UN PAESE DI STORIA E PATRIOTI

 

 

 

C’è un martire, nato a Durazzano, uno dei centri dell’entroterra campano in cui venivano piantati gli alberi della libertà. E’ la straordinaria figura di un patriota, figlio di questo piccolo paese della provincia di Benevento, immolato per la Patria.
E’ Nicola Mazzola. Raramente menzionato dalla storia della Rivoluzione napoletana, fu uno dei 122 (42) messi a morte per l’amore che portarono alla libertà.

Voci riportate:
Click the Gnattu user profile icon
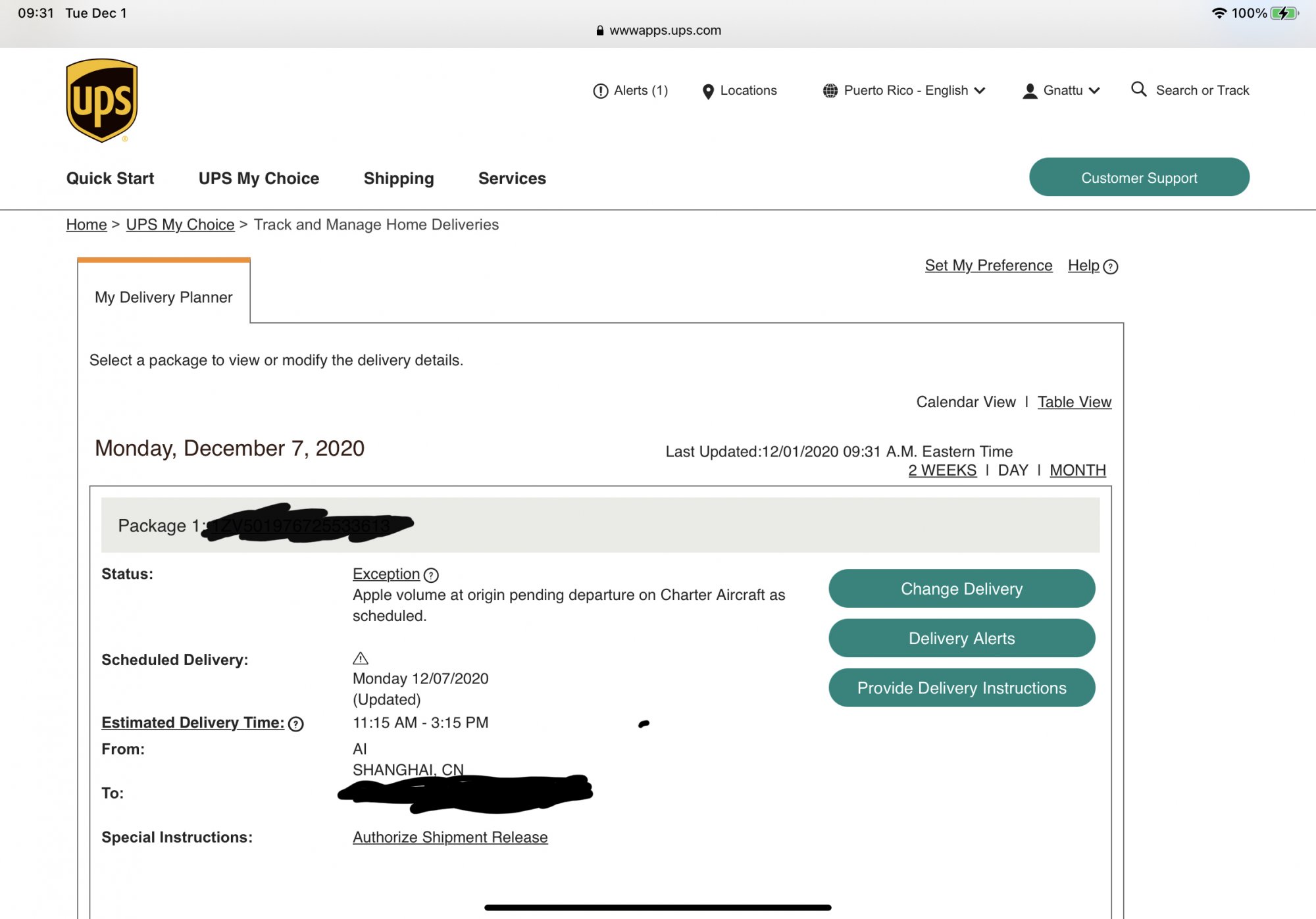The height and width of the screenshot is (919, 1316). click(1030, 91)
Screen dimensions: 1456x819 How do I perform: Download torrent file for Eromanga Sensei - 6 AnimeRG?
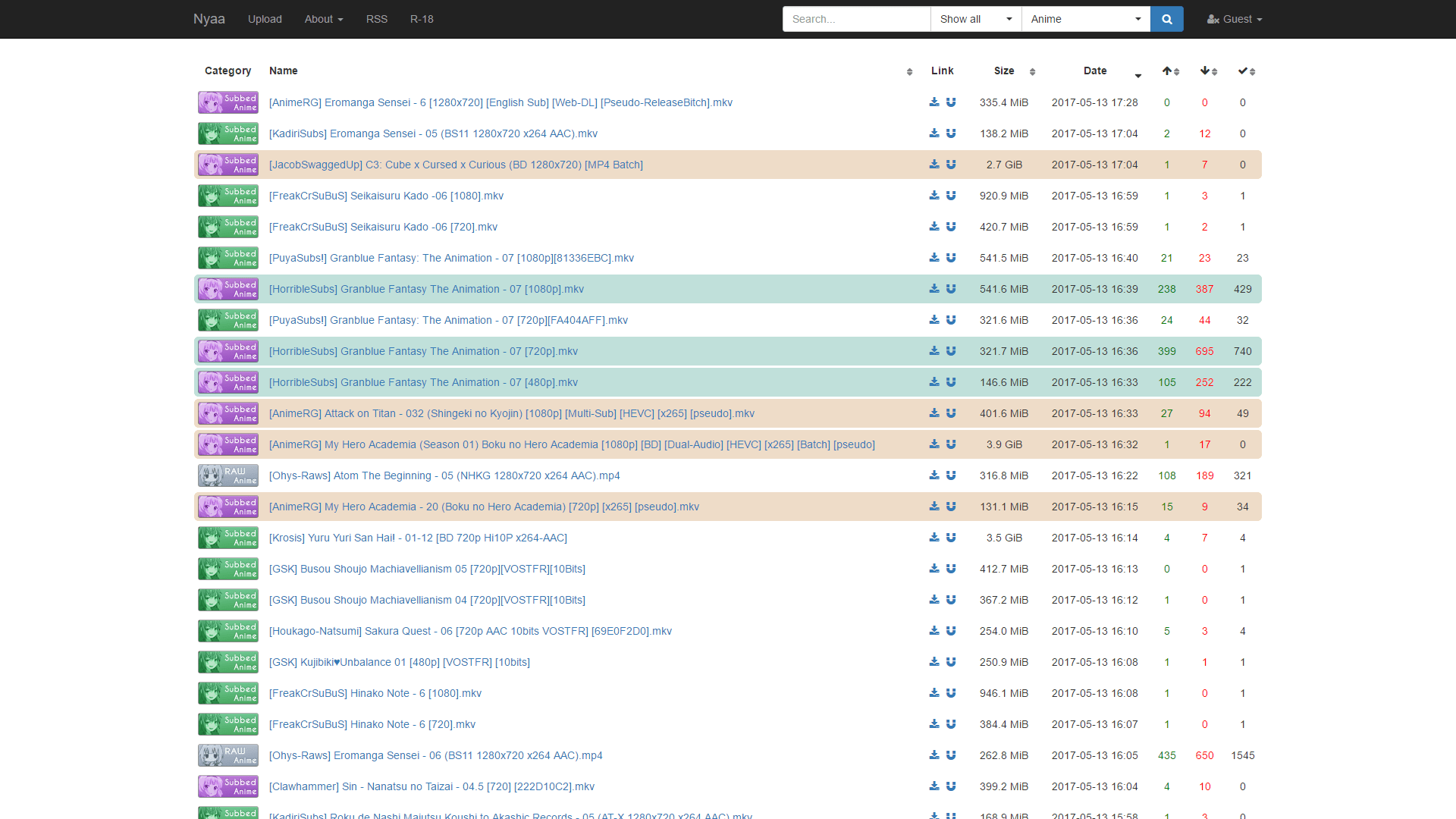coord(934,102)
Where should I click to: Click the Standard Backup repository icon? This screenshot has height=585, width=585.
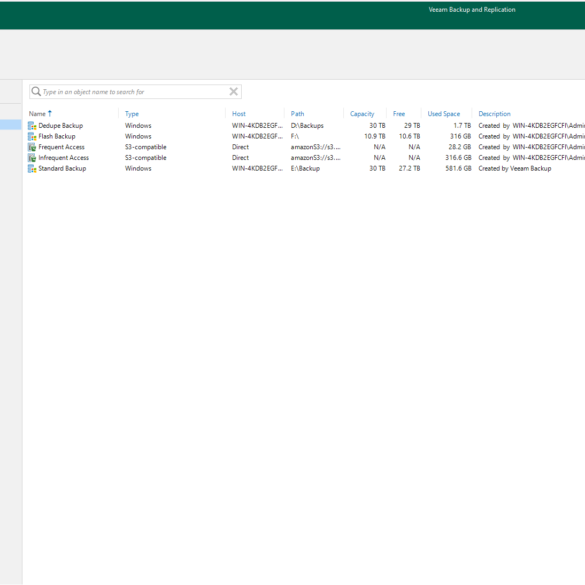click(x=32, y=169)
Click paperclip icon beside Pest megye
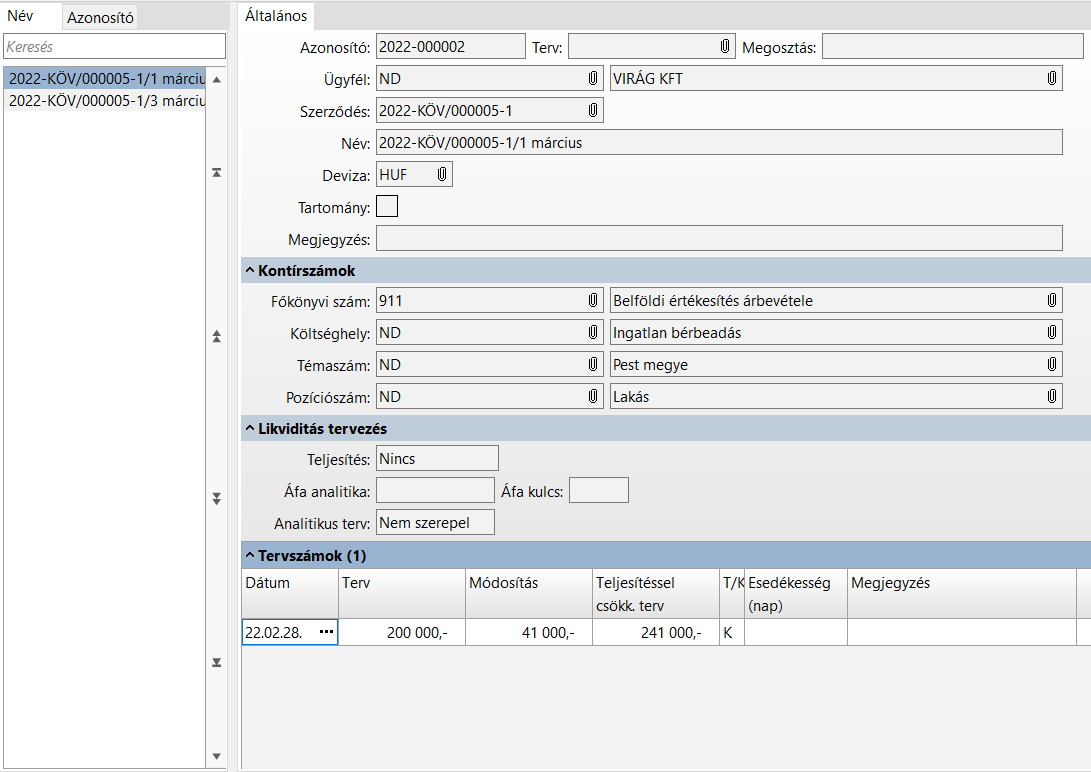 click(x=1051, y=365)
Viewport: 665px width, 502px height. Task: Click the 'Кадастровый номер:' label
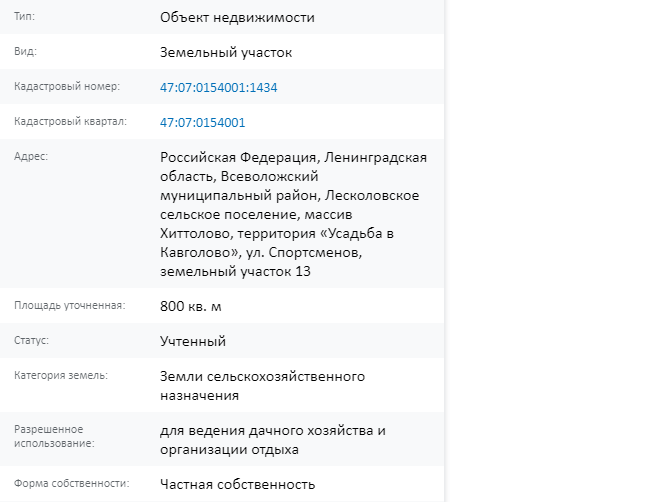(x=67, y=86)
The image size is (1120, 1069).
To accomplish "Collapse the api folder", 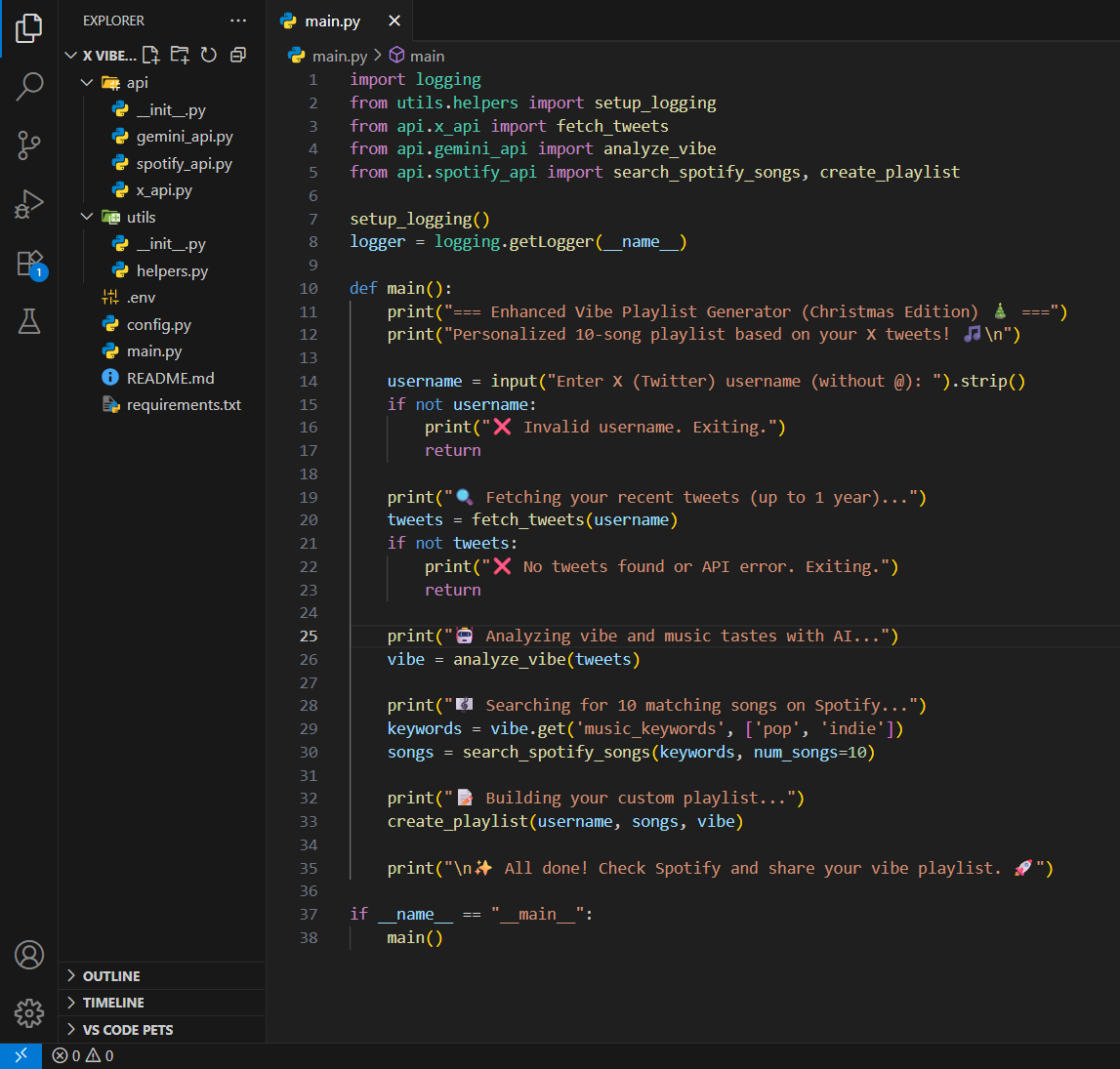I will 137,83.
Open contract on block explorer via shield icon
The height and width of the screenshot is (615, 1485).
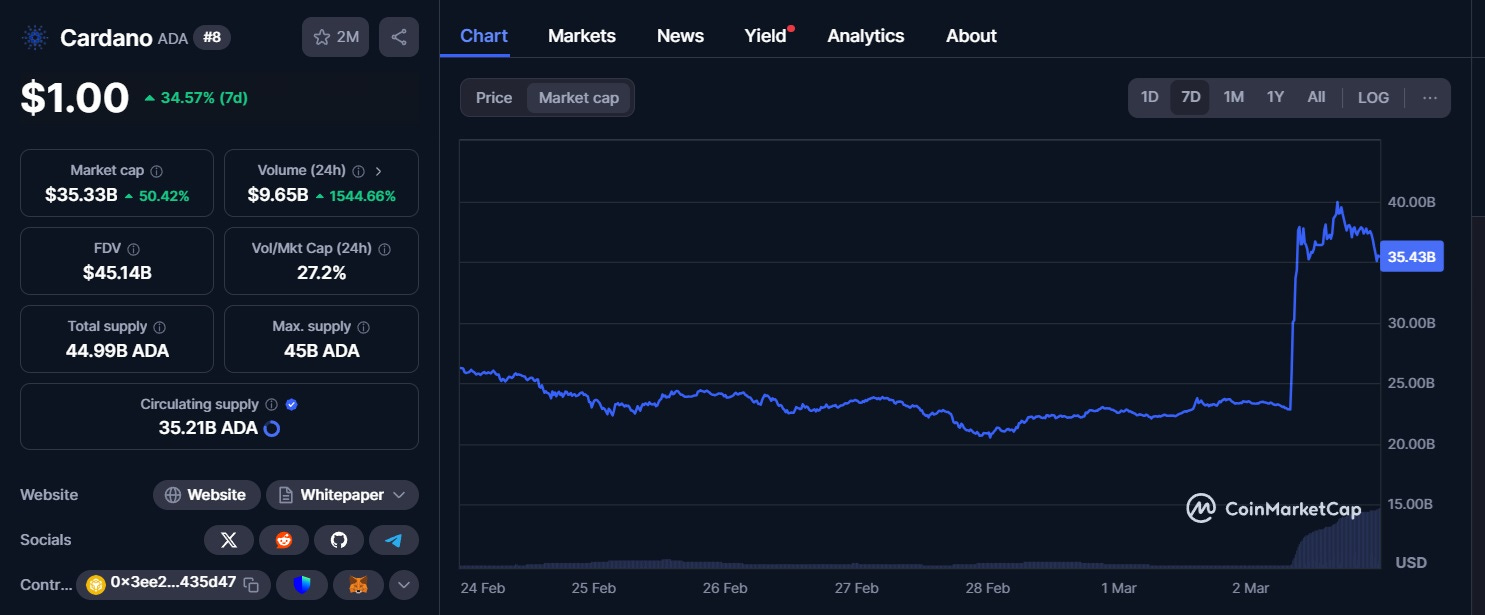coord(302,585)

Consegne:
A: Secondo il brano su Nicola Mazzola, in quale provincia si trova Durazzano?
B: Riproduca dal brano su Nicola Mazzola il tratto che va da "C’è un martire, nato" fino a "per la Patria.".

Soluzioni:
A: Nella provincia di Benevento.

B:
C’è un martire, nato a Durazzano, uno dei centri dell’entroterra campano in cui venivano piantati gli alberi della libertà. E’ la straordinaria figura di un patriota, figlio di questo piccolo paese della provincia di Benevento, immolato per la Patria.